Derby permits schema
and data manipulation statements (DML) to be intermixed within a single transaction.
If you create a table in one transaction, you can also insert into it in that
same transaction. A schema manipulation statement (DDL) is not automatically
committed when it is performed, but participates in the transaction within
which it is issued. Because DDL requires exclusive locks on system tables,
keep transactions that involve DDL short.
- Transactions when auto-commit is disabled
When auto-commit is disabled, you use a Connection object's commit and rollback methods to commit or roll back a transaction.
- Using auto-commit
A new connection to a Derby database is in auto-commit mode by default, as specified by the JDBC standard.
- Turning off auto-commit
You can disable auto-commit with the Connection class's setAutoCommit method.
- Explicitly closing Statements, ResultSets, and Connections
You should explicitly close Statements, ResultSets, and Connections when you no longer need them.
- Statement versus transaction runtime rollback
When an SQL statement generates an exception, this exception results in a runtime rollback.
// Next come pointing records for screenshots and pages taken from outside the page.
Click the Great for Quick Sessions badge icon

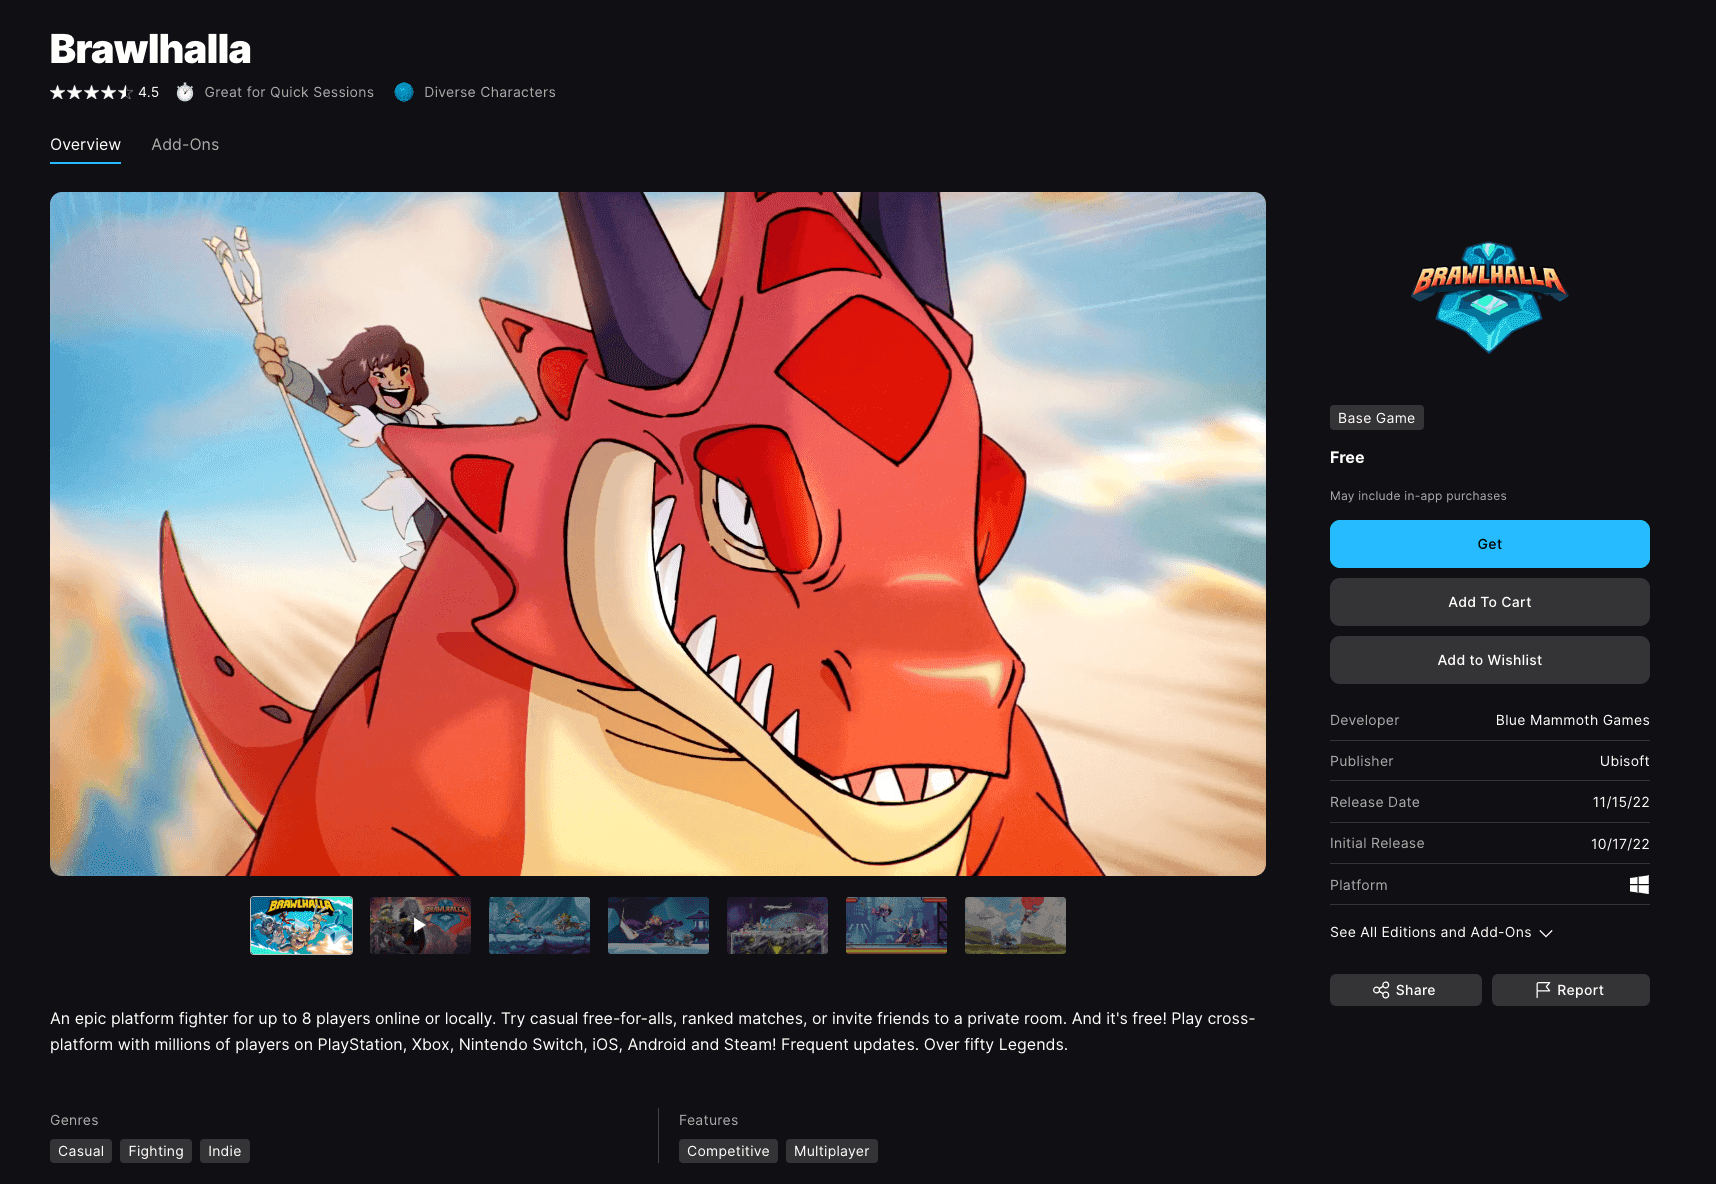pyautogui.click(x=185, y=91)
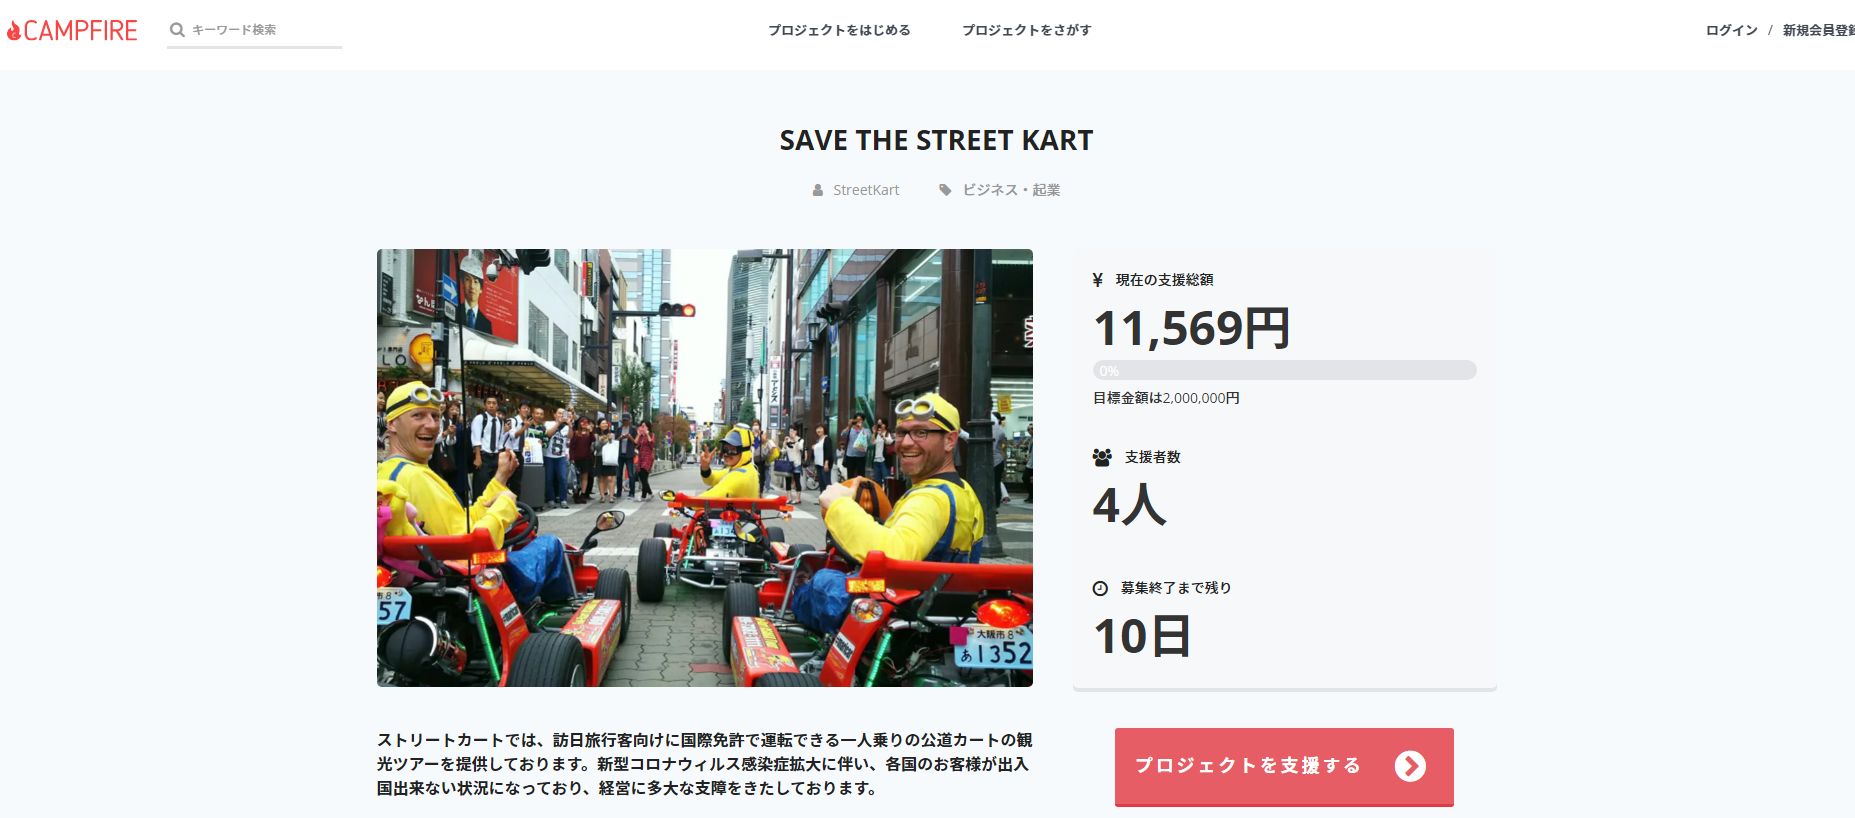Click the yen icon by 現在の支援総額
The height and width of the screenshot is (818, 1855).
pos(1098,280)
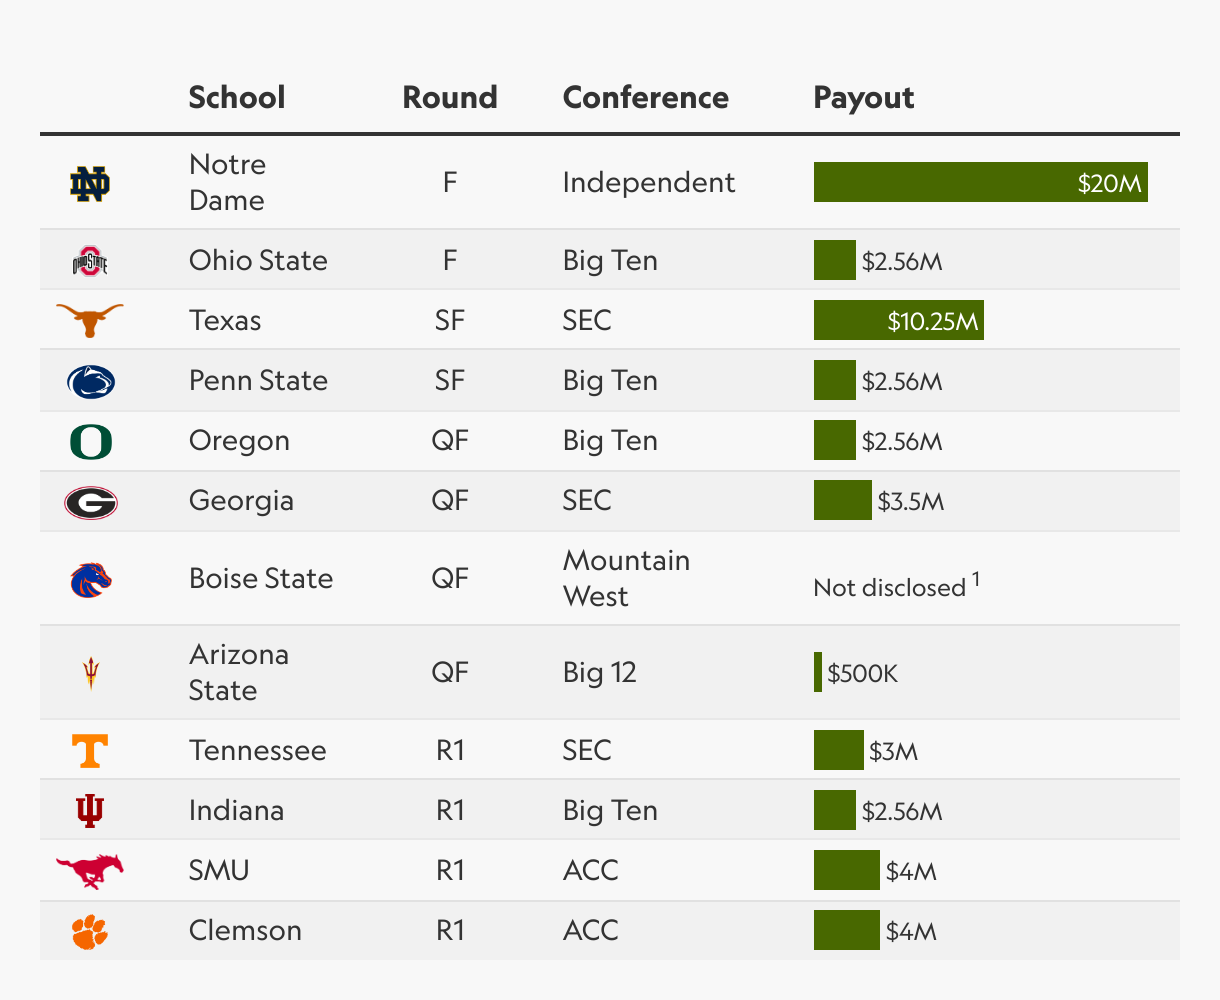Click the Boise State Broncos logo
The height and width of the screenshot is (1000, 1220).
[90, 579]
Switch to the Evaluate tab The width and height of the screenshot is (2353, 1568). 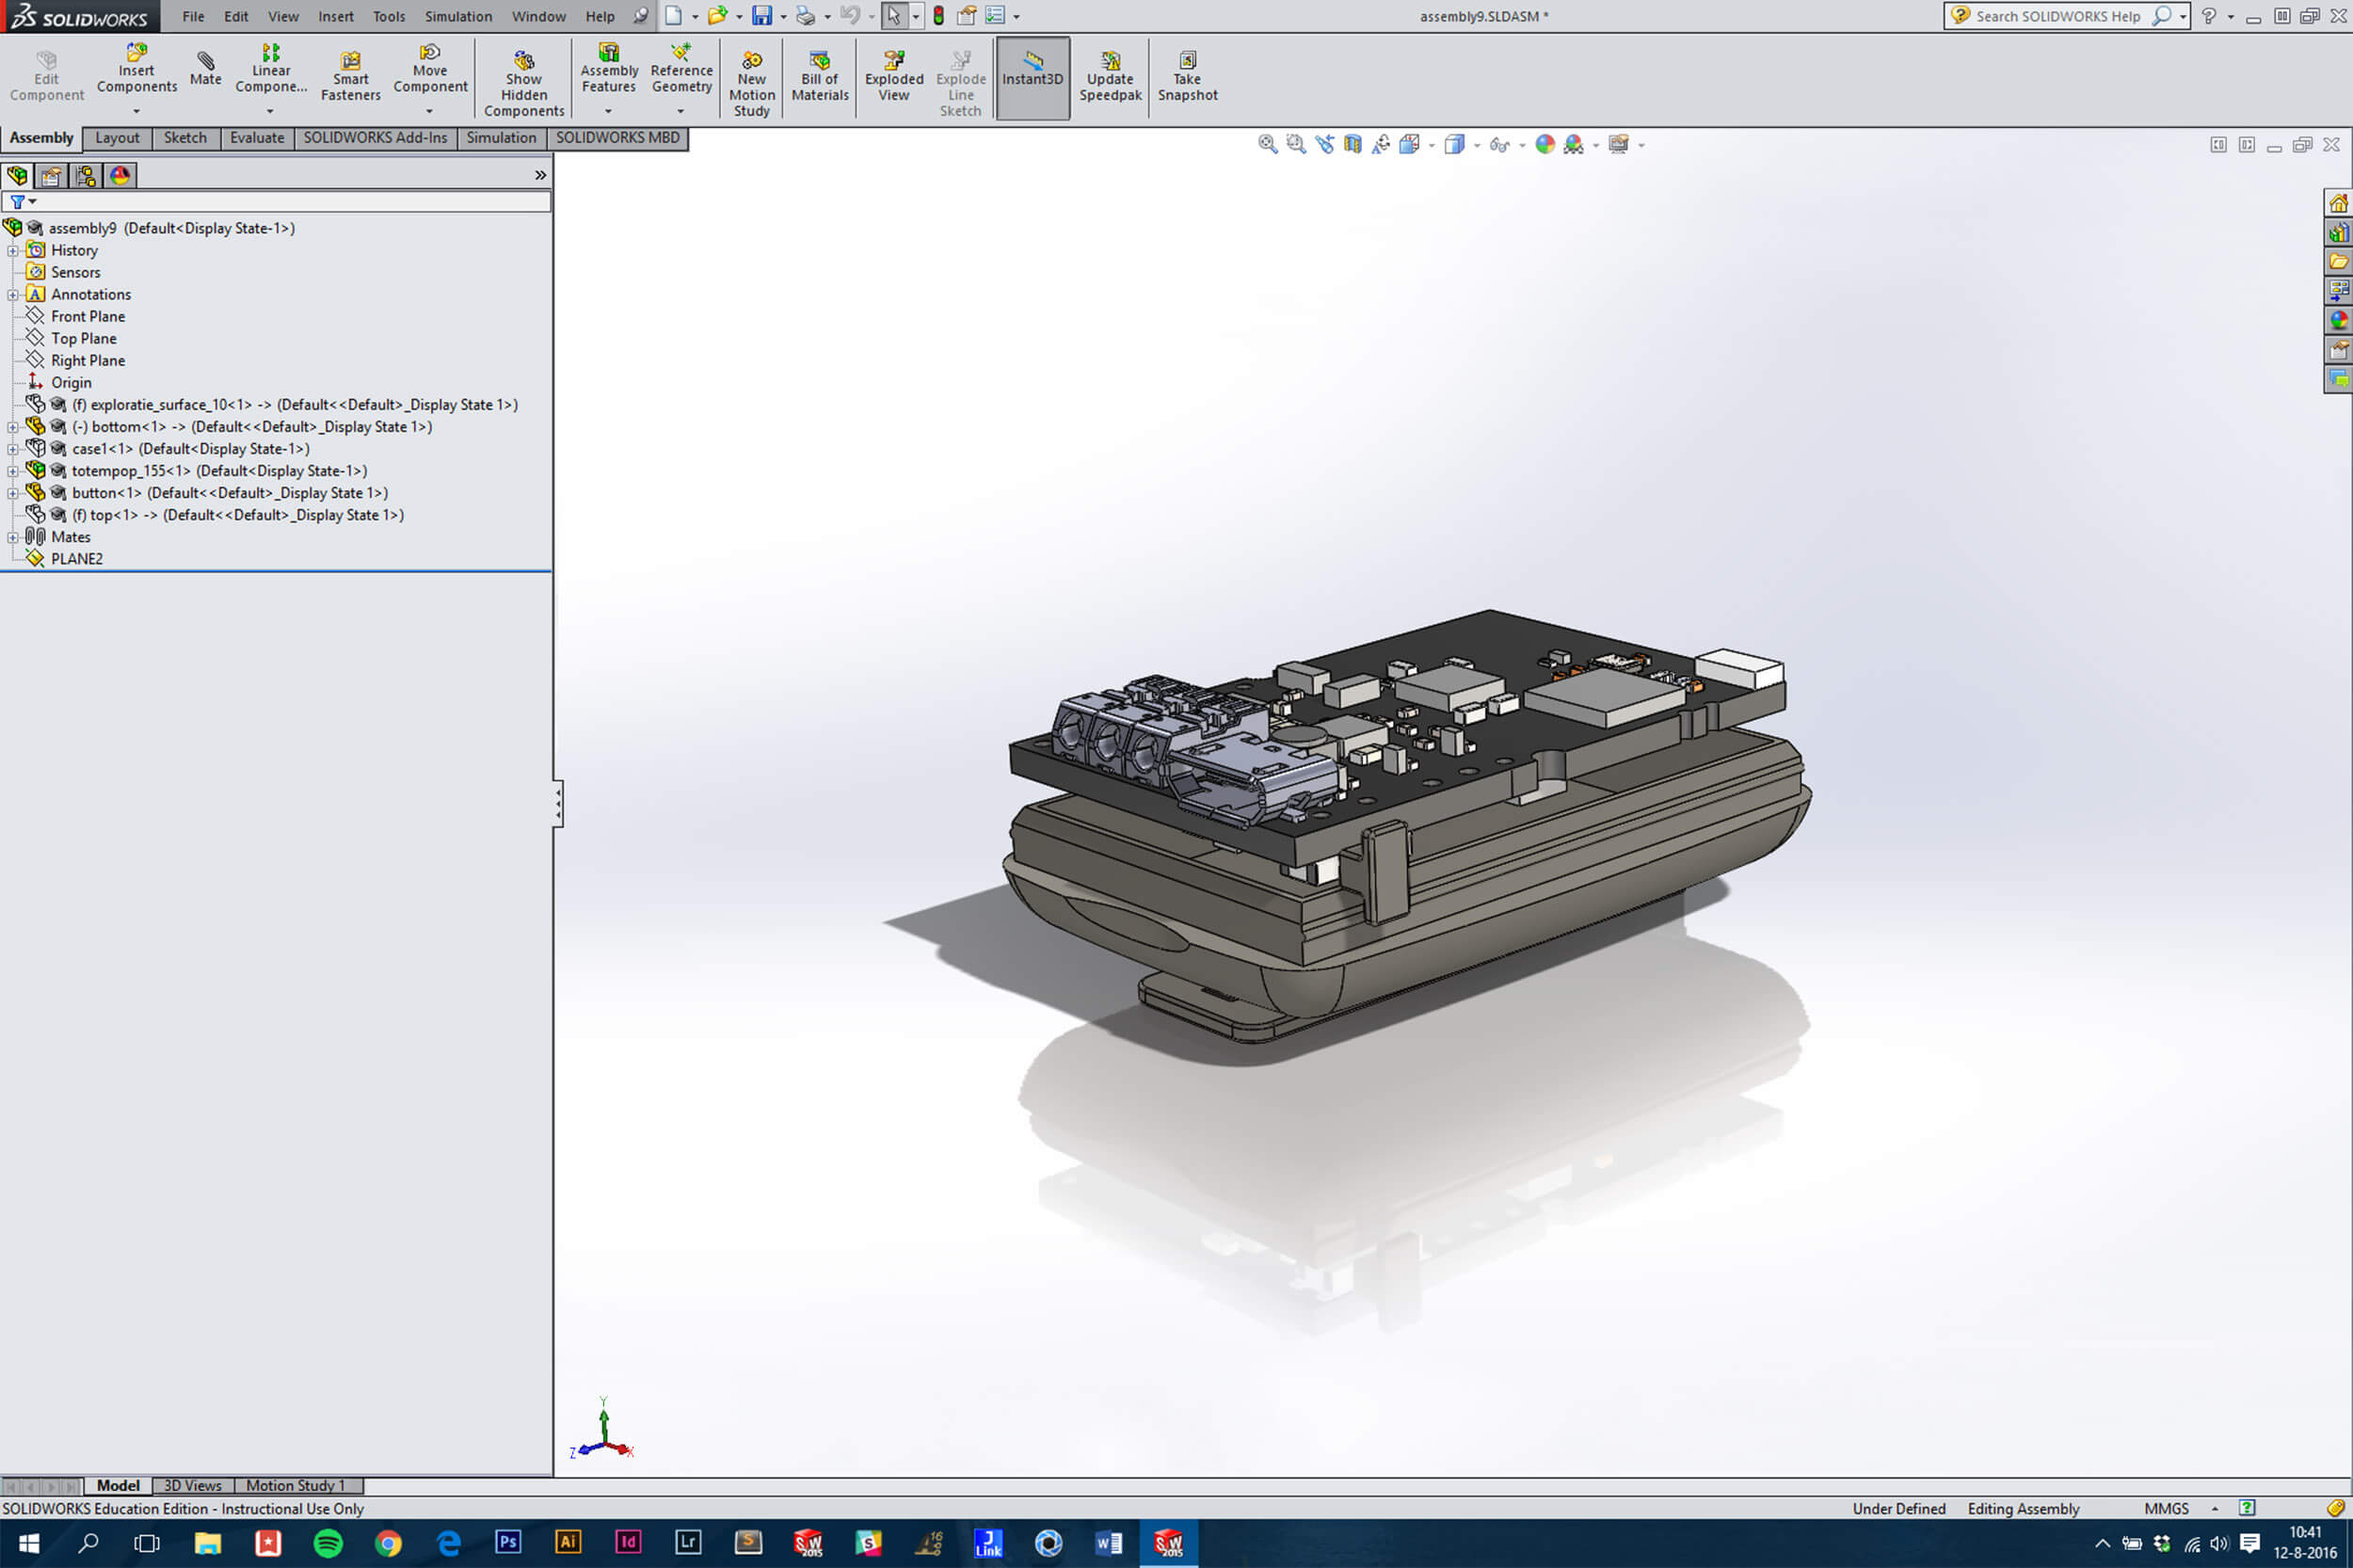coord(257,138)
A runtime rollback is a system-generated rollback of a statement or transaction by Derby, as opposed to an explicit rollback call from your application.
- Using savepoints
The Savepoint interface contains methods to set, release, or roll back a transaction to designated savepoints. Once a savepoint has been set, the transaction can be rolled back to that savepoint without affecting preceding work. Savepoints provide finer-grained control of transactions by marking intermediate points within a transaction.